The country is Montengro, and here’s a clue as to who the player is. Answer after the jump.
Per Eurobasket.com, Montenegro have announced their latest national team squad. In it is the new guy. It would appear that unlike some of his predecessors, the new guy is going to actually play for the nation that sold him the passport. It’s the noble thing to do.
The list is not a bad list. Montenegro aren’t factors in the world of sport generally, but they can play basketball. They can particularly produce big men. NBA draft picks Nikola Pekovic and Slavko Vranes are listed there, as are Peja Drobnjak (who churned in a few memorable seasons of NBA time) and Vladimir Dasic (who might be drafted this year). Former NBA draft picks no longer involved in the national team setup, but who once were, include Zarko Cabarkapa and Mladen Sekularac. There’s also Dante and Galante favourite Vladimir Golubovic, as well as Milko Bjelica, a quality player with a name like a pudding. And there’s always Sasha Pavlovic, which is cool.

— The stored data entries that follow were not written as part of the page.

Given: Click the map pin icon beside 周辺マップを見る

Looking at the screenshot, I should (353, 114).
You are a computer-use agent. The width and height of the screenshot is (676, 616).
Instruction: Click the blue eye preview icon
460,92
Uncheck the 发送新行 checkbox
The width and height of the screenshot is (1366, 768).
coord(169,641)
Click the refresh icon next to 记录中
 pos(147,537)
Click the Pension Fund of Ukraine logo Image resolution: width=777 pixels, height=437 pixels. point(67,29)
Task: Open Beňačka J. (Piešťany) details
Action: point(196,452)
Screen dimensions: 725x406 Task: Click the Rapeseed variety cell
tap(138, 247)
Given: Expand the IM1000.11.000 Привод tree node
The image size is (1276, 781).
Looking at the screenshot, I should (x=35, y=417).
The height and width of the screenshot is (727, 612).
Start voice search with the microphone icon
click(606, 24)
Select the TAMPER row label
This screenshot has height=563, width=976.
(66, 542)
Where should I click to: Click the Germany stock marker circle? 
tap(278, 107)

However, they’ve struggled to find as much guard quality. Montenegro have a couple of decent guards placed in strong European leagues – Vlado Scepanovic with Murcia in Spain, Goran Jeretin with Aliaga in Turkey – but their guard production does not have the pedigree of their big man production. To counter that, two years ago, the team recruited ex-St John’s point guard Omar Cook, who has played the position for the national team ever since.
And now they’ve added Quincy Douby.
Douby started last year with the Toronto Raptors on a 25% guaranteed contract. He was waived early in the season and went to Turkey to play for Darussafaka, where he led the Turkish league in scoring by almost five points per game and was named a TBL All-Star, despite not playing a full season and being on the last-placed team. He already had American and Dominican Republic nationality, but had played for neither national side. Now, he’s going to be joining the Montenegrins.
More importantly, the passport will greatly facilitate his European career. He’s probably not coming back to the NBA again, and so he might as well do this. It’s mutually beneficial. Douby is trying to step up from a lower-calibre Turkish team to a higher-level EuroLeague side, and while A.J. Milano have already passed on signing him, his new Montenegrin citizenship will add to his attractiveness.
I am continuously intrigued by the esoterica and minutiae of all the aspects of building a basketball team. I want to understand how to build the best basketball teams possible. No, I don’t know why, either.